Bodo Ellmers, Debt Coordinator at Eurodad, said: “While countries are scrambling to find financing for development, vulture funds will pocket more than 10 billion dollars from Argentina. This is a tragic consequence of the fact that governments have failed to develop a global debt restructuring framework that can help countries out of crises. And Argentina is almost certainly not the last victim. At the moment, we’re seeing severe debt problems emerge in many of the world’s poorest countries.”

At the same time, new aid figures released by the OECD last week show that most developed countries have failed to deliver on their aid promises, and much of the money reported as ‘aid’ never leaves rich donor countries. 

Jeroen Kwakkenboes, Policy and Advocacy Manager specialising in aid at Eurodad, said: “Many rich countries have failed to deliver on promised financial support to poor countries. At the same time, they are raiding their aid budgets to pay costs in their own countries, often at the expense of the poorest.
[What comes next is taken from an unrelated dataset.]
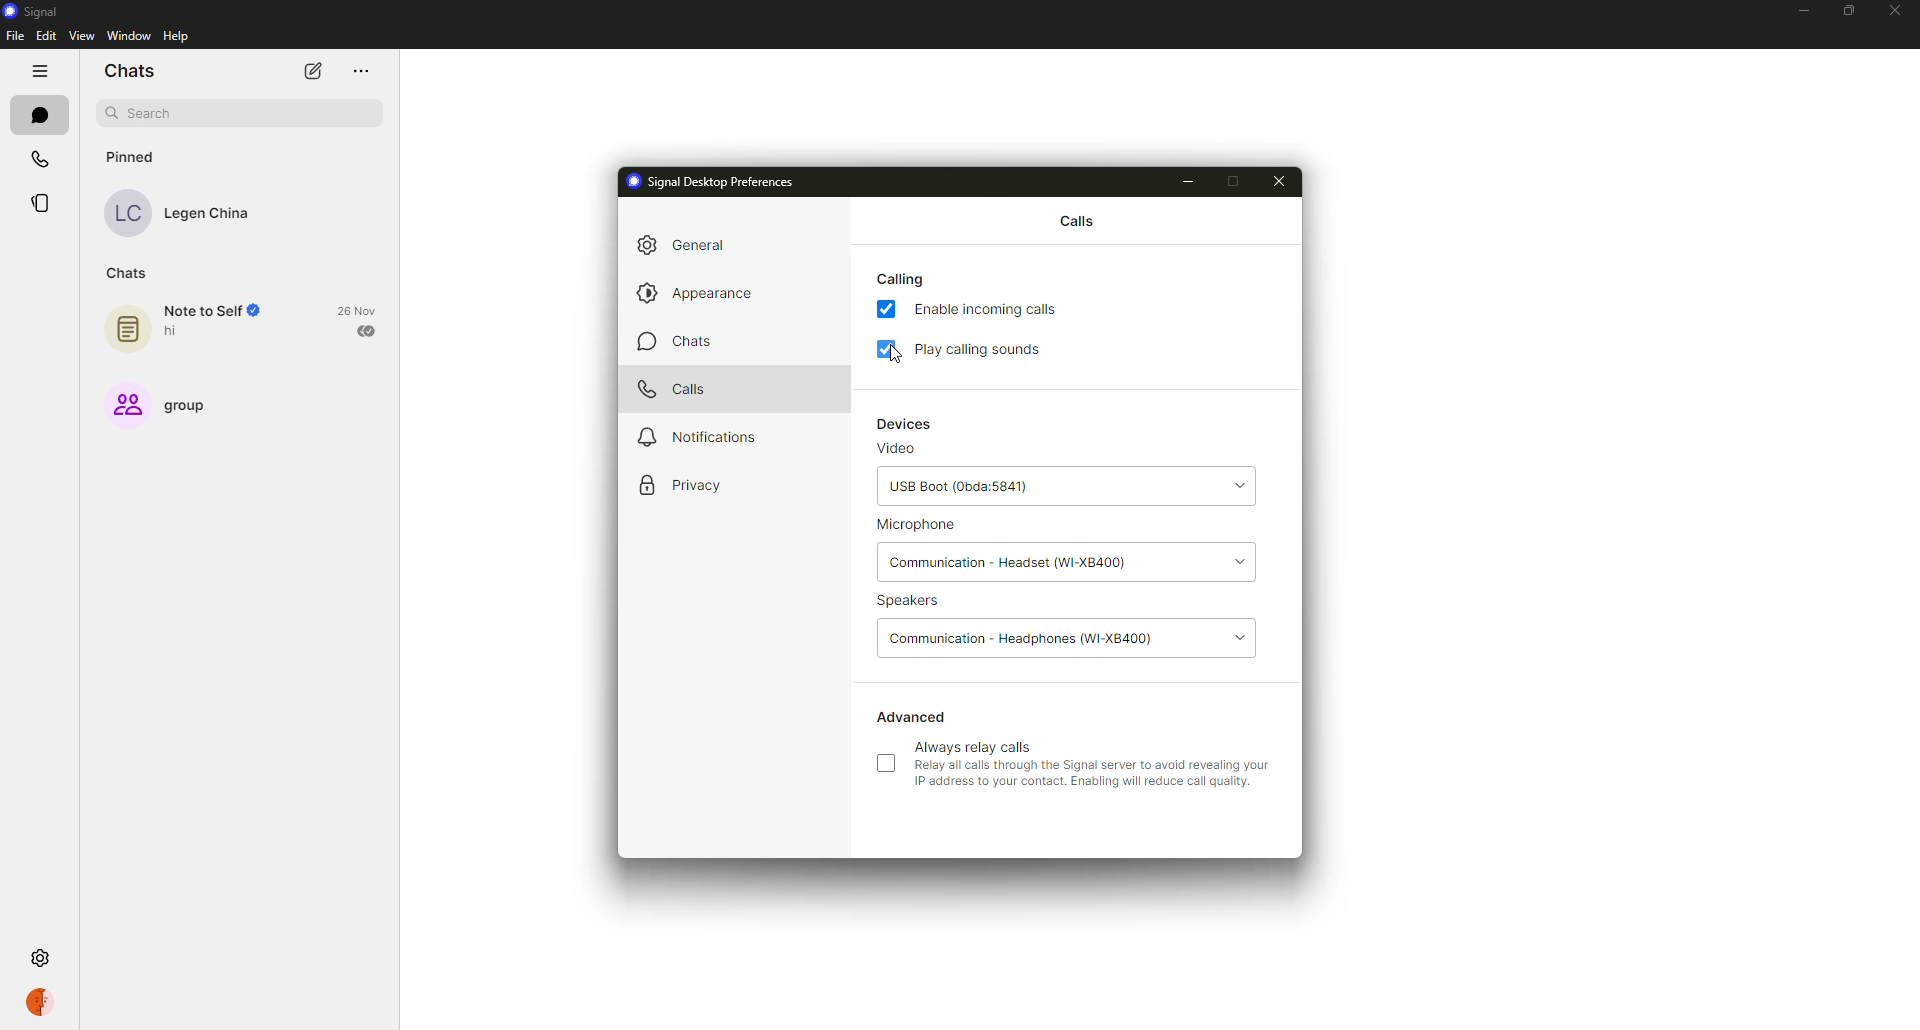 Image resolution: width=1920 pixels, height=1030 pixels. Describe the element at coordinates (916, 601) in the screenshot. I see `speakers` at that location.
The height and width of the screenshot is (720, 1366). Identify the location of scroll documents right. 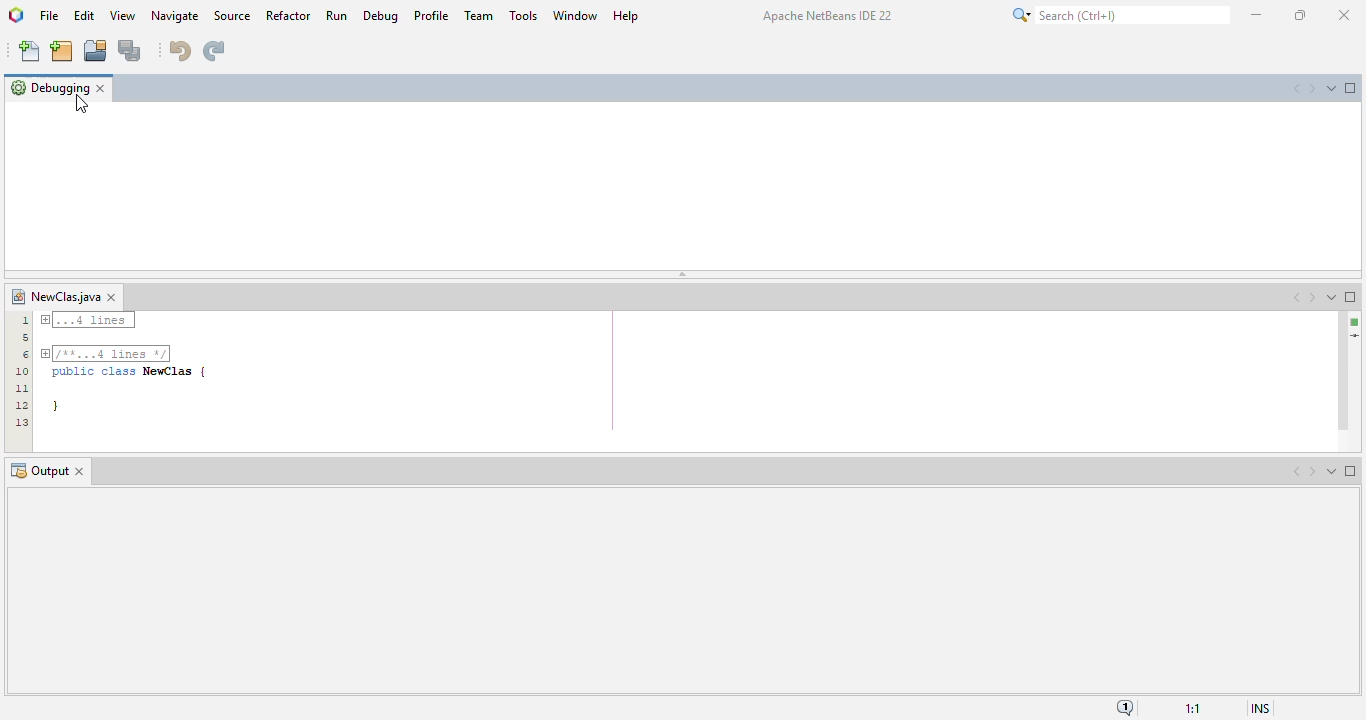
(1310, 89).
These funds are especially crucial for the world’s lowest-income countries, which will not be able to achieve the sustainable development goals without this support.”

María José Romero, Private Finance Coordinator at Eurodad, added that instead of fulfilling aid commitments, world leaders are using increasing amounts of public funds to ‘leverage’ private finance, without ensuring there are sufficient checks and balances in place. “Last week the heads of multilateral development banks and finance ministers met in Washington to again push controversial tools to leverage international private capital to fund sustainable development projects. These include Public Private Partnerships. At the same time they have failed to ensure strong guidelines for financial, social and environmental accountability of private finance.”